Got new cheap cables from eBay and they are fine. So must have been a bad product.

720 worked well though :)
 

alexruiz

Platinum Member
Sep 21, 2001
2,836
556
126
Don't spend money on a monster cable, but don't go the cheapest you can get either.

Yes, it is digital, yes, it is supposed to work 100% or 0%, but a cheap cable will get often have image degradation as blank screens because the TV / monitor will see at lapses "0%" so goes blank, then sees 100% again, etc.

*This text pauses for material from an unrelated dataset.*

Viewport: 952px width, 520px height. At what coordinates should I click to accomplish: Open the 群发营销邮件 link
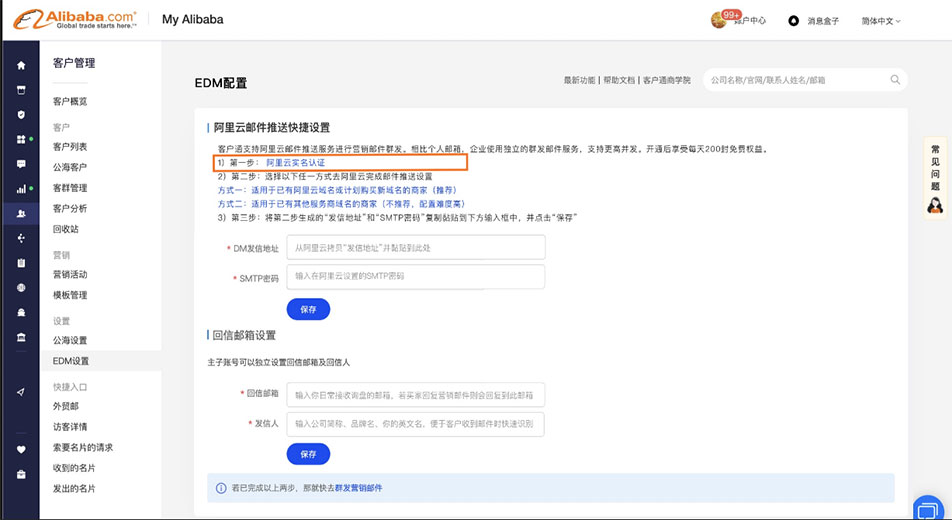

A cheap cable will also not be enough for 2560 x 1440 or higher.

The monoprice ones are very nice, and at their price is hard to argue with them. If you already got a cable, even a very cheap one, don't sweat it, likely you will be perfectly fine.
 

Attic

Diamond Member
Jan 9, 2010
4,282
2
76
Yea, get the cheapest cable you can find. Mono price is good, great, for this.